Rostan has nothing but praise for the illustrators, Dave Valeza and Kate Kasenow. Valeza joined the project first. “I would get his artwork in e-mails. And every time I opened one I almost had a heart attack—he got everything in my mind,” Rostan explains. Rostan decided to undertake extensive plot revisions after Valeza shared a draft with his workshop at the Savannah Art and Design College. Kasenow joined the project near its final stages. “Dave and Kate are so well matched that is hard to tell who drew what.”

An Elegy is a very different book than Archaia’s biggest sellers up until now, which have been science fiction and fantasy works such as Return of the Dapper Men and the Mouse Guard series. “We don’t want to be limited to certain genres or demographics,” Christy notes, adding he hopes to do more slice-of-life works to continue to bring in new readers to Archaia.

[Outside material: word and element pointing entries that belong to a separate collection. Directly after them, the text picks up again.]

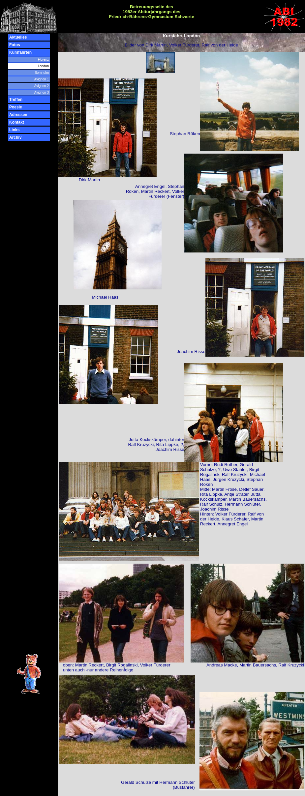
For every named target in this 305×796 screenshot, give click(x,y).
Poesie (15, 107)
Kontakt (16, 122)
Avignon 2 (41, 86)
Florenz (43, 59)
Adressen (18, 114)
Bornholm (42, 72)
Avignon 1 (41, 79)
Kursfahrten (20, 52)
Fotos (14, 45)
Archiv (15, 137)
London (43, 66)
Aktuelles (18, 37)
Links (14, 130)
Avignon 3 (41, 92)
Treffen (15, 99)
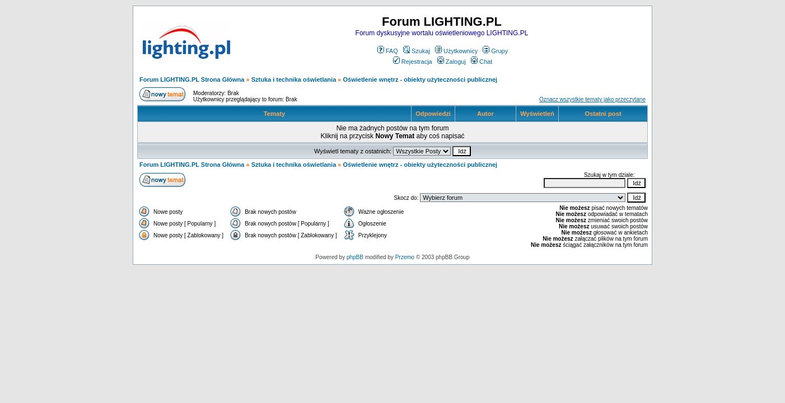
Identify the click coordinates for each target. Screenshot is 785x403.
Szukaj (416, 51)
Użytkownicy (456, 51)
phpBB (355, 257)
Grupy (495, 51)
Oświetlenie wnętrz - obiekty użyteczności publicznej (420, 79)
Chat (481, 61)
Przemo (404, 257)
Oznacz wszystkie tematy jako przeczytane (592, 99)
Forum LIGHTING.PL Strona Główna (191, 79)
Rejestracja (412, 61)
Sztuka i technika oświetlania (294, 79)
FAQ (387, 51)
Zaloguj (451, 61)
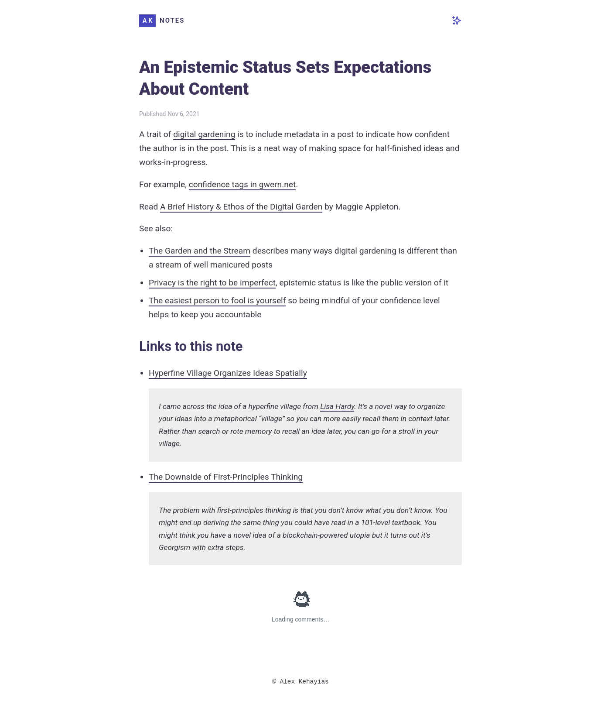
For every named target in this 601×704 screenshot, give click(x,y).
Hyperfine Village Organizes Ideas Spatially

Elegy will have a “very healthy” initial print run. The book will also be made available in electronic formats for iPads and Kindle. The marketing campaign will target mainstream publications, as well as schools and libraries, and Rostan will appear at Comic-Con and is also reaching out to independent bookstores.

On the horizon for Archaia is A Tale of Sand, based on a never-produced screenplay found in the Jim Henson Company vaults. Rostan is working on a novel and a graphic novel. The author was able to support his work on An Elegy through his winnings from the game show Jeopardy. “It let me do what I have done in the last 5 years,” he explains. “Now I can start giving back to the world and it feels fabulous.”